WORK INSTRUCTIONS — Wherever a picture appears, leave it out, and transcribe the rest of the records exactly.

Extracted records
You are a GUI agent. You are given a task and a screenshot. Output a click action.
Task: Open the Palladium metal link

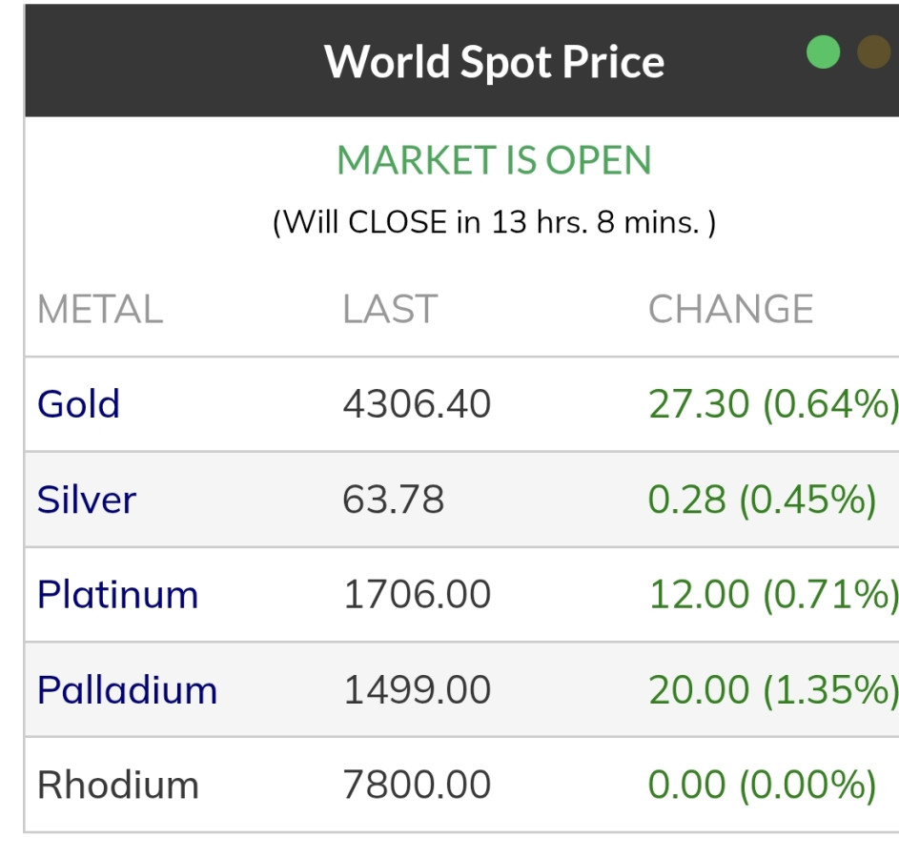[x=127, y=690]
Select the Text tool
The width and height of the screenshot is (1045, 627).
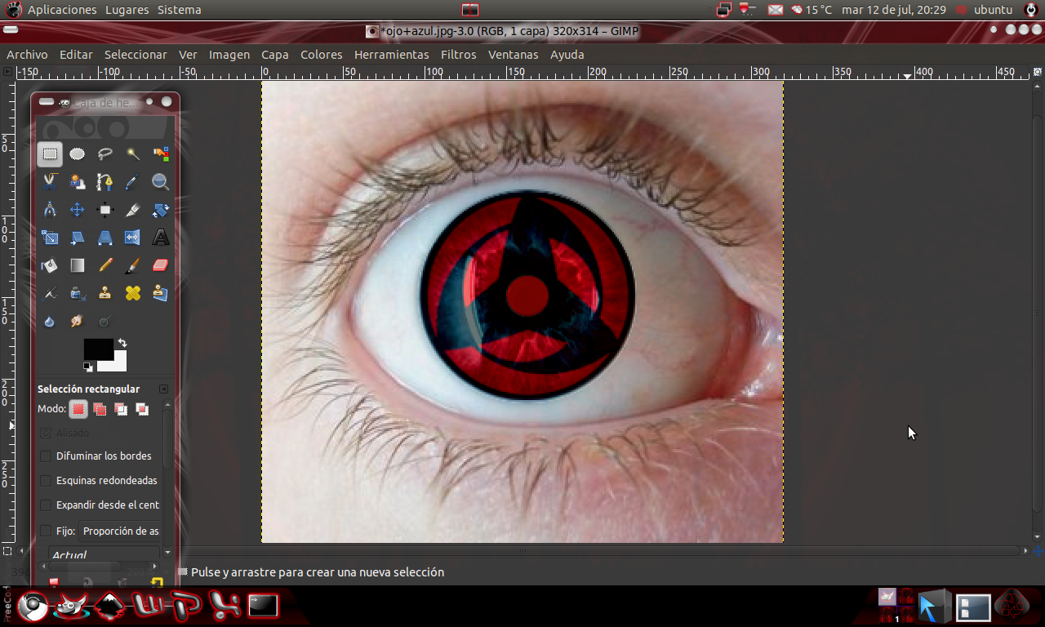161,237
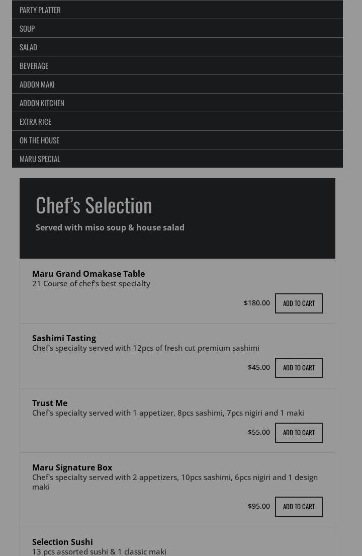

SOLVED EXERCISE —
You are a GUI agent. You are given a task and a screenshot. Output a click action.
Task: Open the Palladium metal link

[x=127, y=690]
Select the Text tool
The width and height of the screenshot is (1045, 627).
161,237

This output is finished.